We can tune one more time, but this time in a more targeted way with this `data_grid`

.

```
set.seed(456)
regular_res <- tune_grid(
tuning_spec,
admit~.,
resamples = data_folds,
grid = data_grid
)
regular_res
```

```
## # Tuning results
## # 10-fold cross-validation
## # A tibble: 10 x 4
## splits id .metrics .notes
## <list> <chr> <list> <list>
## 1 <split [270/31]> Fold01 <tibble [20 x 6]> <tibble [0 x 1]>
## 2 <split [271/30]> Fold02 <tibble [20 x 6]> <tibble [0 x 1]>
## 3 <split [271/30]> Fold03 <tibble [20 x 6]> <tibble [0 x 1]>
## 4 <split [271/30]> Fold04 <tibble [20 x 6]> <tibble [0 x 1]>
## 5 <split [271/30]> Fold05 <tibble [20 x 6]> <tibble [0 x 1]>
## 6 <split [271/30]> Fold06 <tibble [20 x 6]> <tibble [0 x 1]>
## 7 <split [271/30]> Fold07 <tibble [20 x 6]> <tibble [0 x 1]>
## 8 <split [271/30]> Fold08 <tibble [20 x 6]> <tibble [0 x 1]>
## 9 <split [271/30]> Fold09 <tibble [20 x 6]> <tibble [0 x 1]>
## 10 <split [271/30]> Fold10 <tibble [20 x 6]> <tibble [0 x 1]>
```

What the results look like now?

```
regular_res %>%
collect_metrics() %>%
filter(.metric == "roc_auc") %>%
mutate(min_n = factor(min_n)) %>%
ggplot(aes(mtry, mean, color = min_n)) +
geom_line(alpha = 0.5, size = 1.5) +
geom_point() +
labs(y = "AUC")
```

**CHOSE THE BEST MODEL**

We can simply use the `select_best`

function to select the best hyper-parameters for our model, and then update our original model specification `tuning_spec`

to create our final model specification.

```
best_auc <- select_best(regular_res, "roc_auc")
final_rf <- finalize_model(
tuning_spec,
best_auc
)
final_rf
```

```
## Random Forest Model Specification (classification)
##
## Main Arguments:
## mtry = 1
## trees = 1000
## min_n = 35
##
## Computational engine: ranger
```

We can now use the **last_fit()** function to fit a final model on the entire training set and evaluate on the testing set.

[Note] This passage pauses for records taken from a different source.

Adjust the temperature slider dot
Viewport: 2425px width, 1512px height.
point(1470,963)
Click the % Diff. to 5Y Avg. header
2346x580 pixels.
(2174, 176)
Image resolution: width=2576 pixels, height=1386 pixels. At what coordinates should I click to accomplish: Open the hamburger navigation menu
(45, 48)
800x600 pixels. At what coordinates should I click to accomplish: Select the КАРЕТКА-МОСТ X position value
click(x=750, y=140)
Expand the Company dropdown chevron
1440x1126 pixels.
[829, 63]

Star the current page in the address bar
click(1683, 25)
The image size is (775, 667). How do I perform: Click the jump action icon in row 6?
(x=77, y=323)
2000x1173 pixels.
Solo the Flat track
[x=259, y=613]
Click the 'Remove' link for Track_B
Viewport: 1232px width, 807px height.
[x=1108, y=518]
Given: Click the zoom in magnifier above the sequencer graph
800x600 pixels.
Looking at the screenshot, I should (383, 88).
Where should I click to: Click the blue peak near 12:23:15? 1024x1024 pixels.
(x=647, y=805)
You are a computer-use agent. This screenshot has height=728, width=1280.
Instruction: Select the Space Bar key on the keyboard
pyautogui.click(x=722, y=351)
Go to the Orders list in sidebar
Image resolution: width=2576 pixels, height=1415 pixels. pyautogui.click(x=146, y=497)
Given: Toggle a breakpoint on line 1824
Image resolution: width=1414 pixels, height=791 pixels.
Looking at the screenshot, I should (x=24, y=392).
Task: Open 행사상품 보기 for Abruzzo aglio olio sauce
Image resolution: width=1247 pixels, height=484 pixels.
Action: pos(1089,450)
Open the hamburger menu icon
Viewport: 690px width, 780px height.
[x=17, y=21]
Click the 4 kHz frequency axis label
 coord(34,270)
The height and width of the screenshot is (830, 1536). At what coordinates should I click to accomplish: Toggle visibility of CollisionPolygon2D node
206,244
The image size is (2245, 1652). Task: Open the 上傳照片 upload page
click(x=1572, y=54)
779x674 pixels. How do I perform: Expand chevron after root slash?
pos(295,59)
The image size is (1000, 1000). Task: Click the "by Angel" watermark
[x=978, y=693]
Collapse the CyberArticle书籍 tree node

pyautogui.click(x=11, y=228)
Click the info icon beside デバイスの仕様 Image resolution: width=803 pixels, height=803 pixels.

We just need to give this function our original train/test split.

```
last_fit(final_rf, admit~., data_split) %>%
collect_metrics()
```

```
## # A tibble: 2 x 3
## .metric .estimator .estimate
## <chr> <chr> <dbl>
## 1 accuracy binary 0.768
## 2 roc_auc binary 0.742
```

The result above is a clear indication that we did not overfit during tuning.